__Task objective__.
Retype the listing that follows, word for word.

__Supplied records__.
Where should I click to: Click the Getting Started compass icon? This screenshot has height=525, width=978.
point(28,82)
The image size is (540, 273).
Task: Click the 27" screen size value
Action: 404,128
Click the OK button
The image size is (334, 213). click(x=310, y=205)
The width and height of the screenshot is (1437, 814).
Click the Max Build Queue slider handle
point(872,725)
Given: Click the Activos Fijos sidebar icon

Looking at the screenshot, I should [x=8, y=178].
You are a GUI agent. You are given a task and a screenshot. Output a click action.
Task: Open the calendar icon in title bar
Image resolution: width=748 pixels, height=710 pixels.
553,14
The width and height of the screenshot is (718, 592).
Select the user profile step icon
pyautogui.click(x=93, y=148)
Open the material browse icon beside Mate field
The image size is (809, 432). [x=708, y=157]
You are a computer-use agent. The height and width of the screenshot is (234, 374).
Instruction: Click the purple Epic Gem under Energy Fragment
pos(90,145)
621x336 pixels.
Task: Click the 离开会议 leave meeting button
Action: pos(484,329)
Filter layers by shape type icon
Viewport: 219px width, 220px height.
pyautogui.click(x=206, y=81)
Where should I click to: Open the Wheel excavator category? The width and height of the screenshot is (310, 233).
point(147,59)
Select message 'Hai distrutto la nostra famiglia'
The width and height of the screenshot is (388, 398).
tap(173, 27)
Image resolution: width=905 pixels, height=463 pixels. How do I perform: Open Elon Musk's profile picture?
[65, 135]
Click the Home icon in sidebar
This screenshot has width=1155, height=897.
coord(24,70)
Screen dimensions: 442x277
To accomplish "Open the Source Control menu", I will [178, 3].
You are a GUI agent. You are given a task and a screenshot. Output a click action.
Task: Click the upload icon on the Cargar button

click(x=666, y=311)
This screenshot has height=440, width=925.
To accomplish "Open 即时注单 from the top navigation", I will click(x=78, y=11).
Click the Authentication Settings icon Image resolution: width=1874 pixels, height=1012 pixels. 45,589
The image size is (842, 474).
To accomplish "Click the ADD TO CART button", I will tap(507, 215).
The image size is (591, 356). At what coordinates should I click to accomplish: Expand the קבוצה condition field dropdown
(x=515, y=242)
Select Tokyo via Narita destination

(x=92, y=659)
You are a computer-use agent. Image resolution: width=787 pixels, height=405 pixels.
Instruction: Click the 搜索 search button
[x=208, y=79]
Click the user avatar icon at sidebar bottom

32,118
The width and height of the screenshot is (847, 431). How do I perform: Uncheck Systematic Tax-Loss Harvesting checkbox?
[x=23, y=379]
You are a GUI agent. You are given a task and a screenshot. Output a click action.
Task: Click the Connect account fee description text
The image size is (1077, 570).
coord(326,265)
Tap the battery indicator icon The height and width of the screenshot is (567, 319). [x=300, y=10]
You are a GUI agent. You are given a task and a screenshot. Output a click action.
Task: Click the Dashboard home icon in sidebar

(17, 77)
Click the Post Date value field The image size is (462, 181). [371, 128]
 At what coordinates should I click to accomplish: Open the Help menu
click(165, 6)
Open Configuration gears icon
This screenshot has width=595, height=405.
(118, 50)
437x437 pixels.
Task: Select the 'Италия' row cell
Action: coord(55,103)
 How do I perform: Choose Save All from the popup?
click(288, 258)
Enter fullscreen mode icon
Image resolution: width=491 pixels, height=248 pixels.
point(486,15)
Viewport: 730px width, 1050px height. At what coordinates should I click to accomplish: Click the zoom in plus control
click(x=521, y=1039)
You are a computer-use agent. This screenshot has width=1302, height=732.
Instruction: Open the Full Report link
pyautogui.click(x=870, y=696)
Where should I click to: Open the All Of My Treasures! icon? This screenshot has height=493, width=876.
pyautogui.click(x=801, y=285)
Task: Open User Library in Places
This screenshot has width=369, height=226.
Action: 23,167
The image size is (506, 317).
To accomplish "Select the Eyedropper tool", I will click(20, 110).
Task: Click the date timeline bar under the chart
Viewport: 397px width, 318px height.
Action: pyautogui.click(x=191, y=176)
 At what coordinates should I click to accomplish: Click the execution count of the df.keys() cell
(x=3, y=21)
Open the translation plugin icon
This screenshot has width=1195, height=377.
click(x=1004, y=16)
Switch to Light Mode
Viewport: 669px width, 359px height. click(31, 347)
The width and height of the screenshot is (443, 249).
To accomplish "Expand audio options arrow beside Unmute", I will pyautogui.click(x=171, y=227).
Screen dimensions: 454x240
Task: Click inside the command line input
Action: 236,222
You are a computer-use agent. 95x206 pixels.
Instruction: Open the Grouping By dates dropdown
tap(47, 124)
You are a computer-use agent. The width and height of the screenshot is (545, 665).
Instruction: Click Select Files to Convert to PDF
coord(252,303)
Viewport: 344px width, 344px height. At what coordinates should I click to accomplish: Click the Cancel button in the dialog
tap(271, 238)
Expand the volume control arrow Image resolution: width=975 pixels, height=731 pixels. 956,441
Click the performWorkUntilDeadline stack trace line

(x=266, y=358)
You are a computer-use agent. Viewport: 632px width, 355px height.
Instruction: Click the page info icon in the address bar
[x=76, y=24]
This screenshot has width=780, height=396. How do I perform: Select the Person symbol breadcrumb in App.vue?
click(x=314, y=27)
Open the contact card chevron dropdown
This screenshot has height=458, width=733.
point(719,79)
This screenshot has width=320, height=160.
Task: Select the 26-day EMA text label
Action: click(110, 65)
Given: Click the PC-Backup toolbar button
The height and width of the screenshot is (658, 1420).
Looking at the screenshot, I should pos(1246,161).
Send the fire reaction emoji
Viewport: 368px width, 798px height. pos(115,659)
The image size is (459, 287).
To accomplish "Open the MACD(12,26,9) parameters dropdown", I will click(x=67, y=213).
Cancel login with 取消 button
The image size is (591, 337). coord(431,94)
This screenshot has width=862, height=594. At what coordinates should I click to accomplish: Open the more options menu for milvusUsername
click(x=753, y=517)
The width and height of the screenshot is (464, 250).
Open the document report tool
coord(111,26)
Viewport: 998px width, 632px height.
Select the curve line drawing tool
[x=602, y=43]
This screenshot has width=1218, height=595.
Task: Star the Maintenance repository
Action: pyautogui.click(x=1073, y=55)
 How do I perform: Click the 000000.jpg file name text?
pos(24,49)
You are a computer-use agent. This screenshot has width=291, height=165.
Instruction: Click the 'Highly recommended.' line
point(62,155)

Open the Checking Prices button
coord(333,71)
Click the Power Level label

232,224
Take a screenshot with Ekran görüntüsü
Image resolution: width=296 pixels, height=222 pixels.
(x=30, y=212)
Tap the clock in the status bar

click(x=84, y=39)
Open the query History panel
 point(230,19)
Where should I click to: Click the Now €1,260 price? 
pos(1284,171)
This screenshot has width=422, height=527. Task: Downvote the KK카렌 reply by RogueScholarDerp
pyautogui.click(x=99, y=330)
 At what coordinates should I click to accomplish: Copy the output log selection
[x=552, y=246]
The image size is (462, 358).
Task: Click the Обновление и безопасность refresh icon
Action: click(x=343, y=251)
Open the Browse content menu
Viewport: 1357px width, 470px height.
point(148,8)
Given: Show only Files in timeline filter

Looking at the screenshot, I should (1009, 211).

__Result__.
Where should I click to: Click the Getting Started compass icon? This screenshot has height=525, width=978.
point(28,82)
The image size is (540, 273).
Task: Click the 27" screen size value
Action: 404,128
Click the OK button
The image size is (334, 213). click(x=310, y=205)
The width and height of the screenshot is (1437, 814).
Click the Max Build Queue slider handle
point(872,725)
Given: Click the Activos Fijos sidebar icon

Looking at the screenshot, I should [x=8, y=178].
You are a GUI agent. You are given a task and a screenshot. Output a click action.
Task: Open the calendar icon in title bar
Image resolution: width=748 pixels, height=710 pixels.
553,14
The width and height of the screenshot is (718, 592).
Select the user profile step icon
pyautogui.click(x=93, y=148)
Open the material browse icon beside Mate field
The image size is (809, 432). [x=708, y=157]
You are a computer-use agent. The height and width of the screenshot is (234, 374).
Instruction: Click the purple Epic Gem under Energy Fragment
pos(90,145)
621x336 pixels.
Task: Click the 离开会议 leave meeting button
Action: pos(484,329)
Filter layers by shape type icon
Viewport: 219px width, 220px height.
pyautogui.click(x=206, y=81)
Where should I click to: Open the Wheel excavator category? The width and height of the screenshot is (310, 233).
point(147,59)
Select message 'Hai distrutto la nostra famiglia'
The width and height of the screenshot is (388, 398).
tap(173, 27)
Image resolution: width=905 pixels, height=463 pixels. How do I perform: Open Elon Musk's profile picture?
[65, 135]
Click the Home icon in sidebar
This screenshot has width=1155, height=897.
coord(24,70)
Screen dimensions: 442x277
To accomplish "Open the Source Control menu", I will [178, 3].
You are a GUI agent. You are given a task and a screenshot. Output a click action.
Task: Click the upload icon on the Cargar button

click(x=666, y=311)
This screenshot has height=440, width=925.
To accomplish "Open 即时注单 from the top navigation", I will click(x=78, y=11).
Click the Authentication Settings icon Image resolution: width=1874 pixels, height=1012 pixels. 45,589
The image size is (842, 474).
To accomplish "Click the ADD TO CART button", I will tap(507, 215).
The image size is (591, 356). At what coordinates should I click to accomplish: Expand the קבוצה condition field dropdown
(x=515, y=242)
Select Tokyo via Narita destination

(x=92, y=659)
You are a computer-use agent. Image resolution: width=787 pixels, height=405 pixels.
Instruction: Click the 搜索 search button
[x=208, y=79]
Click the user avatar icon at sidebar bottom

32,118
The width and height of the screenshot is (847, 431). How do I perform: Uncheck Systematic Tax-Loss Harvesting checkbox?
[x=23, y=379]
You are a GUI agent. You are given a task and a screenshot. Output a click action.
Task: Click the Connect account fee description text
The image size is (1077, 570).
coord(326,265)
Tap the battery indicator icon The height and width of the screenshot is (567, 319). [x=300, y=10]
You are a GUI agent. You are given a task and a screenshot. Output a click action.
Task: Click the Dashboard home icon in sidebar

(17, 77)
Click the Post Date value field The image size is (462, 181). [371, 128]
 At what coordinates should I click to accomplish: Open the Help menu
click(165, 6)
Open Configuration gears icon
This screenshot has width=595, height=405.
(118, 50)
437x437 pixels.
Task: Select the 'Италия' row cell
Action: coord(55,103)
 How do I perform: Choose Save All from the popup?
click(288, 258)
Enter fullscreen mode icon
Image resolution: width=491 pixels, height=248 pixels.
point(486,15)
Viewport: 730px width, 1050px height. At what coordinates should I click to accomplish: Click the zoom in plus control
click(x=521, y=1039)
You are a computer-use agent. This screenshot has width=1302, height=732.
Instruction: Open the Full Report link
pyautogui.click(x=870, y=696)
Where should I click to: Open the All Of My Treasures! icon? This screenshot has height=493, width=876.
pyautogui.click(x=801, y=285)
Task: Open User Library in Places
This screenshot has width=369, height=226.
Action: 23,167
The image size is (506, 317).
To accomplish "Select the Eyedropper tool", I will click(20, 110).
Task: Click the date timeline bar under the chart
Viewport: 397px width, 318px height.
Action: pyautogui.click(x=191, y=176)
 At what coordinates should I click to accomplish: Click the execution count of the df.keys() cell
(x=3, y=21)
Open the translation plugin icon
This screenshot has width=1195, height=377.
click(x=1004, y=16)
Switch to Light Mode
Viewport: 669px width, 359px height. click(31, 347)
The width and height of the screenshot is (443, 249).
To accomplish "Expand audio options arrow beside Unmute", I will pyautogui.click(x=171, y=227).
Screen dimensions: 454x240
Task: Click inside the command line input
Action: 236,222
You are a computer-use agent. 95x206 pixels.
Instruction: Open the Grouping By dates dropdown
tap(47, 124)
You are a computer-use agent. The width and height of the screenshot is (545, 665).
Instruction: Click Select Files to Convert to PDF
coord(252,303)
Viewport: 344px width, 344px height. At what coordinates should I click to accomplish: Click the Cancel button in the dialog
tap(271, 238)
Expand the volume control arrow Image resolution: width=975 pixels, height=731 pixels. 956,441
Click the performWorkUntilDeadline stack trace line

(x=266, y=358)
You are a computer-use agent. Viewport: 632px width, 355px height.
Instruction: Click the page info icon in the address bar
[x=76, y=24]
This screenshot has width=780, height=396. How do I perform: Select the Person symbol breadcrumb in App.vue?
click(x=314, y=27)
Open the contact card chevron dropdown
This screenshot has height=458, width=733.
point(719,79)
This screenshot has width=320, height=160.
Task: Select the 26-day EMA text label
Action: click(110, 65)
Given: Click the PC-Backup toolbar button
The height and width of the screenshot is (658, 1420).
Looking at the screenshot, I should pos(1246,161).
Send the fire reaction emoji
Viewport: 368px width, 798px height. pos(115,659)
The image size is (459, 287).
To accomplish "Open the MACD(12,26,9) parameters dropdown", I will click(x=67, y=213).
Cancel login with 取消 button
The image size is (591, 337). coord(431,94)
This screenshot has width=862, height=594. At what coordinates should I click to accomplish: Open the more options menu for milvusUsername
click(x=753, y=517)
The width and height of the screenshot is (464, 250).
Open the document report tool
coord(111,26)
Viewport: 998px width, 632px height.
Select the curve line drawing tool
[x=602, y=43]
This screenshot has width=1218, height=595.
Task: Star the Maintenance repository
Action: pyautogui.click(x=1073, y=55)
 How do I perform: Click the 000000.jpg file name text?
pos(24,49)
You are a computer-use agent. This screenshot has width=291, height=165.
Instruction: Click the 'Highly recommended.' line
point(62,155)

Open the Checking Prices button
coord(333,71)
Click the Power Level label

232,224
Take a screenshot with Ekran görüntüsü
Image resolution: width=296 pixels, height=222 pixels.
(x=30, y=212)
Tap the clock in the status bar

click(x=84, y=39)
Open the query History panel
 point(230,19)
Where should I click to: Click the Now €1,260 price? 
pos(1284,171)
This screenshot has width=422, height=527. Task: Downvote the KK카렌 reply by RogueScholarDerp
pyautogui.click(x=99, y=330)
 At what coordinates should I click to accomplish: Copy the output log selection
[x=552, y=246]
The image size is (462, 358).
Task: Click the Обновление и безопасность refresh icon
Action: click(x=343, y=251)
Open the Browse content menu
Viewport: 1357px width, 470px height.
point(148,8)
Given: Show only Files in timeline filter

Looking at the screenshot, I should (1009, 211).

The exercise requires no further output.